Bakeys was founded in 2010 in Hyderabad, India, by Narayana Peesapaty, an agricultural researcher who has a thorough understanding of the food production system and environmental impacts from plastic utensils. He was inspired by spotting others picking up food with Khakhra, a traditional breakfast cracker made from beans and wheat.
What are edible spoons?
The edible spoons are made from a mix of sorghum flour, rice flour, and wheat flour. Using sorghum as the primary ingredient makes the spoons strong enough to support regular meals and not degrading within liquids. Sorghum also has superior environmental benefits—it can grow in 95% of the world’s arable lands and requires far fewer nutrients, energy, and water compared to sugarcane, corn, and rice.

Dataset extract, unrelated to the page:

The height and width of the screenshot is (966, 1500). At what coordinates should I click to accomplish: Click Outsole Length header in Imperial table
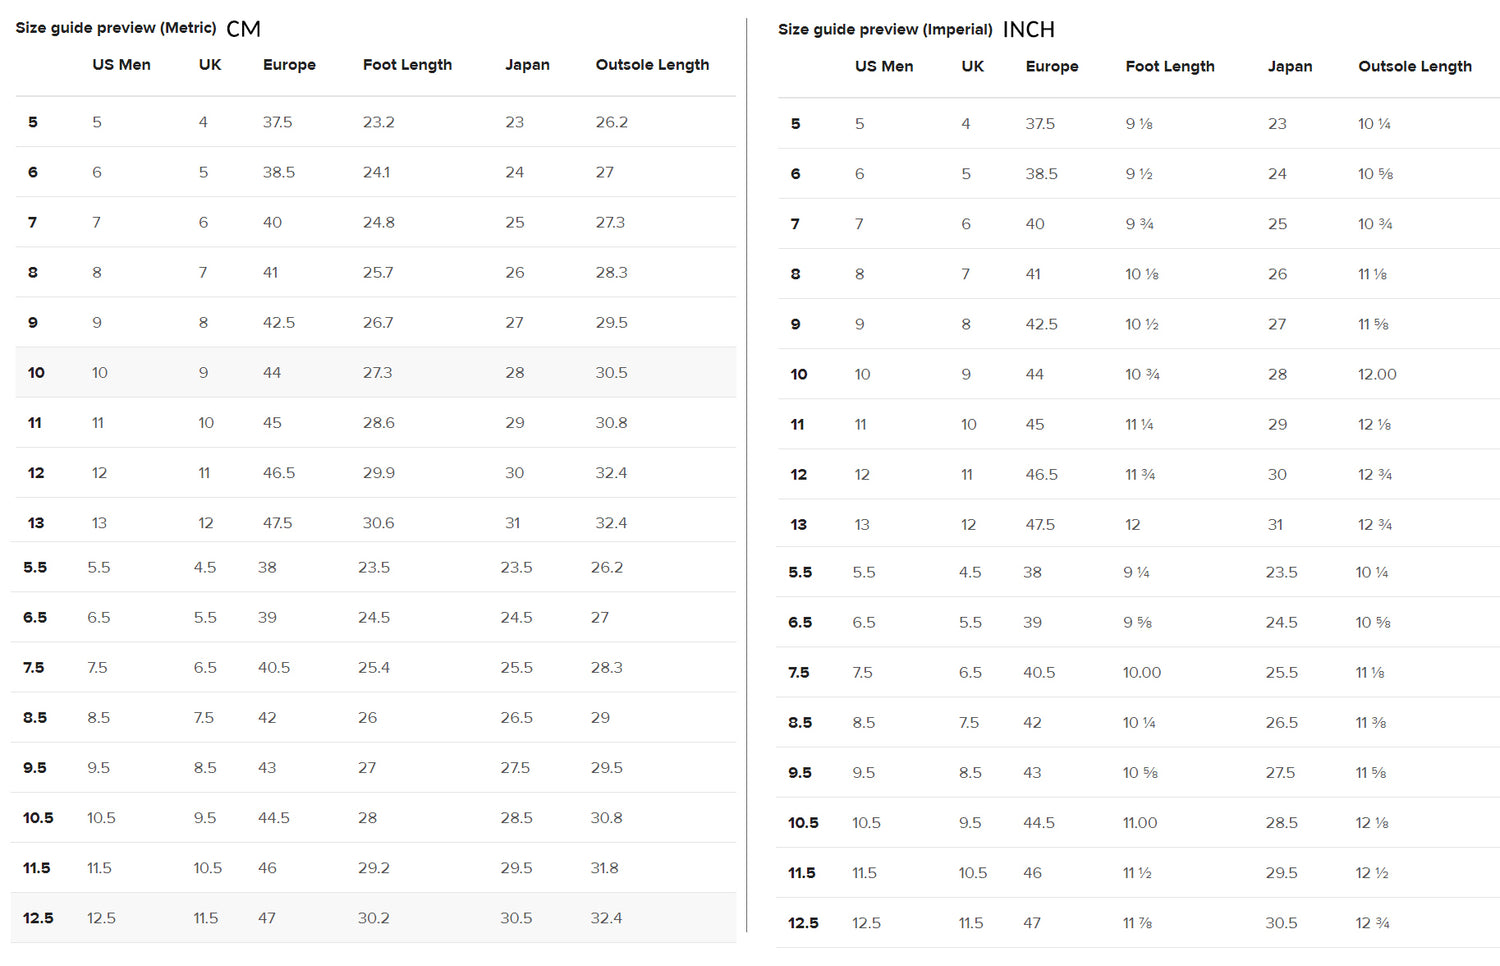click(1414, 66)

The edible spoons have no preservatives or trans-fat and less than 10 ppm gluten. It tastes like a regular cracker, providing essential nutrition like protein, carbohydrate, fiber, and calcium. The spoons come in multiple flavors including sugar and seven savory options.
When can you use it?
The edible spoons go perfectly with ice cream, yogurt, stews, and a variety of soups. You can eat up your spoon as a post-meal snack. If you don’t feel eating it, just throw it with other disposable waste or simply in the mud under plants. It will decompose in 3-5 days. The spoons have a long shelf life up to 2 years due to low moisture content.
Price and timeline
This product launched on Kickstarter in March 2016 and raised $278,847 from 9,293 backers — about 14 times of its initial goal. The price is comparable to plastic spoons too. For $10, you can get a pack of 100 spoons in a flavor of your choice, and this even includes shipping. The estimated delivery for backers was this past April, but like most crowdfunding campaigns, the product is still under production with an uncertain delivery date. If you place a post-campaign order now on Kickstarter, you will probably receive it in December this year according to the website.